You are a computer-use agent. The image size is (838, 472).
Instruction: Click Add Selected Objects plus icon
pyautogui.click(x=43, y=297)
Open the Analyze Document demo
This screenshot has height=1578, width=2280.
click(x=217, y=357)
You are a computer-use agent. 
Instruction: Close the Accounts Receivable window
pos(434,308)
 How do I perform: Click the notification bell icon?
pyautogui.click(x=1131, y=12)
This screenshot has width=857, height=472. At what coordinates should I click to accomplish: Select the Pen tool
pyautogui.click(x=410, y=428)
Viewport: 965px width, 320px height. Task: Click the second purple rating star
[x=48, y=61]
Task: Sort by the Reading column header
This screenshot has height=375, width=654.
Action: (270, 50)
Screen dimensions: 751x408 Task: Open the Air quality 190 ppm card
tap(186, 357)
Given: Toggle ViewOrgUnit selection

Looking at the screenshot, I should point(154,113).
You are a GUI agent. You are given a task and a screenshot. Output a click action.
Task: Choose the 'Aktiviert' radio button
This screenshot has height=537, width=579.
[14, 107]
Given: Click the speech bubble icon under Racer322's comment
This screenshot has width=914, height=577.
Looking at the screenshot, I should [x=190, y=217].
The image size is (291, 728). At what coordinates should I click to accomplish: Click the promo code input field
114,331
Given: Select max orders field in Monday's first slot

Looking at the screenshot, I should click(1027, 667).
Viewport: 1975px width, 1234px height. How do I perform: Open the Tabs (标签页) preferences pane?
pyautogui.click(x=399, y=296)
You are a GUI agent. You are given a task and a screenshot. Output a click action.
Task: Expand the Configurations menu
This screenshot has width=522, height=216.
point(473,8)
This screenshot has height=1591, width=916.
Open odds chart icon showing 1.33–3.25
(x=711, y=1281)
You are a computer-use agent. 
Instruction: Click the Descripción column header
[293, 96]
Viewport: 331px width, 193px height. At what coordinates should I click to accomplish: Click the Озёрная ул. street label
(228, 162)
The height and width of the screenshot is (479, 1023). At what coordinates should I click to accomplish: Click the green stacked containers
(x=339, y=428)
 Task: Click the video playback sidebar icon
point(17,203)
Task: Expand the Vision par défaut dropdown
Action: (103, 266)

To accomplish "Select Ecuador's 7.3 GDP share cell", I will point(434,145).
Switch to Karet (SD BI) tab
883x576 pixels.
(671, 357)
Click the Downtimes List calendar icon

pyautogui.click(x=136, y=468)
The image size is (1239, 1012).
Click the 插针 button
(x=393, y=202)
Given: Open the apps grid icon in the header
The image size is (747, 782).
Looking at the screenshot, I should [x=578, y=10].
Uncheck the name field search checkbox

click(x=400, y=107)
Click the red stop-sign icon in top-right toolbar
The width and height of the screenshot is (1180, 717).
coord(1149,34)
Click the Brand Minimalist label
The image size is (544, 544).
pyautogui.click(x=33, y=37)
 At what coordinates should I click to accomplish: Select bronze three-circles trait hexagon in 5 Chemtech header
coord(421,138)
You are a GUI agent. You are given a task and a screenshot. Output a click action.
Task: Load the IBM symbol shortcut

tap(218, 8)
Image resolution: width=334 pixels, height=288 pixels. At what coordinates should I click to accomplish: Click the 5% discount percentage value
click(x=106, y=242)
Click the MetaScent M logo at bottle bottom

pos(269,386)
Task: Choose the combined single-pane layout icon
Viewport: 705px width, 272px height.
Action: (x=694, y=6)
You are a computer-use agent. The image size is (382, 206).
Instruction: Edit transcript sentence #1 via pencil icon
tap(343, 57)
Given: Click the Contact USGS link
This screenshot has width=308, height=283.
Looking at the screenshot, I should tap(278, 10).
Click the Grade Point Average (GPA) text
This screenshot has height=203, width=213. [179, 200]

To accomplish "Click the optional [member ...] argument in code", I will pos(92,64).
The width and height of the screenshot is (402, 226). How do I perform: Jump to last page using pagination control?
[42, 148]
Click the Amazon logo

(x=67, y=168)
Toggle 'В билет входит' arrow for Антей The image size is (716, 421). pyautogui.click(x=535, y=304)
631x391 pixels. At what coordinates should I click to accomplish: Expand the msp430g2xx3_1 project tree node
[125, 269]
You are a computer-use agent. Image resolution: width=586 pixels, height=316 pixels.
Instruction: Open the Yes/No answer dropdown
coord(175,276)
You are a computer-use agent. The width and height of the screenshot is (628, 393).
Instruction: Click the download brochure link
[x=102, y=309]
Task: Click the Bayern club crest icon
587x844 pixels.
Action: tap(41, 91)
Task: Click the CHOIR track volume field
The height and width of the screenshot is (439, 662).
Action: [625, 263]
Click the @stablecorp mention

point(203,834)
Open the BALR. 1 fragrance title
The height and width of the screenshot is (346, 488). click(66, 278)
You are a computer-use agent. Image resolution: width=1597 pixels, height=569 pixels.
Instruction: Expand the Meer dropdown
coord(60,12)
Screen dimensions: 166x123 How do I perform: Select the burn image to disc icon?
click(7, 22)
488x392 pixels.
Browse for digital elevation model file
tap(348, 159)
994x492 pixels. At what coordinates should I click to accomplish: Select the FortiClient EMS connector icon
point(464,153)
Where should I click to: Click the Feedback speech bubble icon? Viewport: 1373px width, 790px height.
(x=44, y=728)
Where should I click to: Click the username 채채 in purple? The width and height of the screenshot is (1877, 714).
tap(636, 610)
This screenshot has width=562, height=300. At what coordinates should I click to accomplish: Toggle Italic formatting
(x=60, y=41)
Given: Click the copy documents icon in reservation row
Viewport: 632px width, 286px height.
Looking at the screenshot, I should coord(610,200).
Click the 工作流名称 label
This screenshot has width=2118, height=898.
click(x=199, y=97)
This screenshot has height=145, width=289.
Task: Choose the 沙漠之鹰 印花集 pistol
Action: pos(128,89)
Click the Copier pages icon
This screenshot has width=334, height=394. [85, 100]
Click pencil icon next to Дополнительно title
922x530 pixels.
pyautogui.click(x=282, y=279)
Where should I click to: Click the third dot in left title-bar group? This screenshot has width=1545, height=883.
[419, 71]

**Exercise requirements:** Rewrite all of the records above, changing "computer-use agent" to "desktop automation agent" and leaving everything else the same.

**Output below:**
You are a desktop automation agent. The image size is (838, 472).
Instruction: Click Add Selected Objects plus icon
pyautogui.click(x=43, y=297)
Open the Analyze Document demo
This screenshot has height=1578, width=2280.
click(x=217, y=357)
You are a desktop automation agent. 
Instruction: Close the Accounts Receivable window
pos(434,308)
 How do I perform: Click the notification bell icon?
pyautogui.click(x=1131, y=12)
This screenshot has width=857, height=472. At what coordinates should I click to accomplish: Select the Pen tool
pyautogui.click(x=410, y=428)
Viewport: 965px width, 320px height. Task: Click the second purple rating star
[x=48, y=61]
Task: Sort by the Reading column header
This screenshot has height=375, width=654.
Action: (270, 50)
Screen dimensions: 751x408 Task: Open the Air quality 190 ppm card
tap(186, 357)
Given: Toggle ViewOrgUnit selection

Looking at the screenshot, I should point(154,113).
You are a GUI agent. You are given a task and a screenshot. Output a click action.
Task: Choose the 'Aktiviert' radio button
This screenshot has height=537, width=579.
[14, 107]
Given: Click the speech bubble icon under Racer322's comment
This screenshot has width=914, height=577.
Looking at the screenshot, I should [x=190, y=217].
The image size is (291, 728). At what coordinates should I click to accomplish: Click the promo code input field
114,331
Given: Select max orders field in Monday's first slot

Looking at the screenshot, I should click(1027, 667).
Viewport: 1975px width, 1234px height. How do I perform: Open the Tabs (标签页) preferences pane?
pyautogui.click(x=399, y=296)
You are a GUI agent. You are given a task and a screenshot. Output a click action.
Task: Expand the Configurations menu
This screenshot has width=522, height=216.
point(473,8)
This screenshot has height=1591, width=916.
Open odds chart icon showing 1.33–3.25
(x=711, y=1281)
You are a desktop automation agent. 
Instruction: Click the Descripción column header
[293, 96]
Viewport: 331px width, 193px height. At what coordinates should I click to accomplish: Click the Озёрная ул. street label
(228, 162)
The height and width of the screenshot is (479, 1023). At what coordinates should I click to accomplish: Click the green stacked containers
(x=339, y=428)
 Task: Click the video playback sidebar icon
point(17,203)
Task: Expand the Vision par défaut dropdown
Action: (103, 266)

To accomplish "Select Ecuador's 7.3 GDP share cell", I will point(434,145).
Switch to Karet (SD BI) tab
883x576 pixels.
(671, 357)
Click the Downtimes List calendar icon

pyautogui.click(x=136, y=468)
The image size is (1239, 1012).
Click the 插针 button
(x=393, y=202)
Given: Open the apps grid icon in the header
The image size is (747, 782).
Looking at the screenshot, I should [x=578, y=10].
Uncheck the name field search checkbox

click(x=400, y=107)
Click the red stop-sign icon in top-right toolbar
The width and height of the screenshot is (1180, 717).
coord(1149,34)
Click the Brand Minimalist label
The image size is (544, 544).
pyautogui.click(x=33, y=37)
 At what coordinates should I click to accomplish: Select bronze three-circles trait hexagon in 5 Chemtech header
coord(421,138)
You are a GUI agent. You are given a task and a screenshot. Output a click action.
Task: Load the IBM symbol shortcut

tap(218, 8)
Image resolution: width=334 pixels, height=288 pixels. At what coordinates should I click to accomplish: Click the 5% discount percentage value
click(x=106, y=242)
Click the MetaScent M logo at bottle bottom

pos(269,386)
Task: Choose the combined single-pane layout icon
Viewport: 705px width, 272px height.
Action: (x=694, y=6)
You are a desktop automation agent. The image size is (382, 206).
Instruction: Edit transcript sentence #1 via pencil icon
tap(343, 57)
Given: Click the Contact USGS link
This screenshot has width=308, height=283.
Looking at the screenshot, I should tap(278, 10).
Click the Grade Point Average (GPA) text
This screenshot has height=203, width=213. [179, 200]

To accomplish "Click the optional [member ...] argument in code", I will pos(92,64).
The width and height of the screenshot is (402, 226). How do I perform: Jump to last page using pagination control?
[42, 148]
Click the Amazon logo

(x=67, y=168)
Toggle 'В билет входит' arrow for Антей The image size is (716, 421). pyautogui.click(x=535, y=304)
631x391 pixels. At what coordinates should I click to accomplish: Expand the msp430g2xx3_1 project tree node
[125, 269]
You are a desktop automation agent. Image resolution: width=586 pixels, height=316 pixels.
Instruction: Open the Yes/No answer dropdown
coord(175,276)
You are a desktop automation agent. The width and height of the screenshot is (628, 393).
Instruction: Click the download brochure link
[x=102, y=309]
Task: Click the Bayern club crest icon
587x844 pixels.
Action: tap(41, 91)
Task: Click the CHOIR track volume field
The height and width of the screenshot is (439, 662).
Action: [625, 263]
Click the @stablecorp mention

point(203,834)
Open the BALR. 1 fragrance title
The height and width of the screenshot is (346, 488). click(66, 278)
You are a desktop automation agent. Image resolution: width=1597 pixels, height=569 pixels.
Instruction: Expand the Meer dropdown
coord(60,12)
Screen dimensions: 166x123 How do I perform: Select the burn image to disc icon?
click(7, 22)
488x392 pixels.
Browse for digital elevation model file
tap(348, 159)
994x492 pixels. At what coordinates should I click to accomplish: Select the FortiClient EMS connector icon
point(464,153)
Where should I click to: Click the Feedback speech bubble icon? Viewport: 1373px width, 790px height.
(x=44, y=728)
Where should I click to: Click the username 채채 in purple? The width and height of the screenshot is (1877, 714).
tap(636, 610)
This screenshot has width=562, height=300. At what coordinates should I click to accomplish: Toggle Italic formatting
(x=60, y=41)
Given: Click the copy documents icon in reservation row
Viewport: 632px width, 286px height.
Looking at the screenshot, I should coord(610,200).
Click the 工作流名称 label
This screenshot has width=2118, height=898.
click(x=199, y=97)
This screenshot has height=145, width=289.
Task: Choose the 沙漠之鹰 印花集 pistol
Action: pos(128,89)
Click the Copier pages icon
This screenshot has width=334, height=394. [85, 100]
Click pencil icon next to Дополнительно title
922x530 pixels.
pyautogui.click(x=282, y=279)
Where should I click to: Click the third dot in left title-bar group? This screenshot has width=1545, height=883.
[419, 71]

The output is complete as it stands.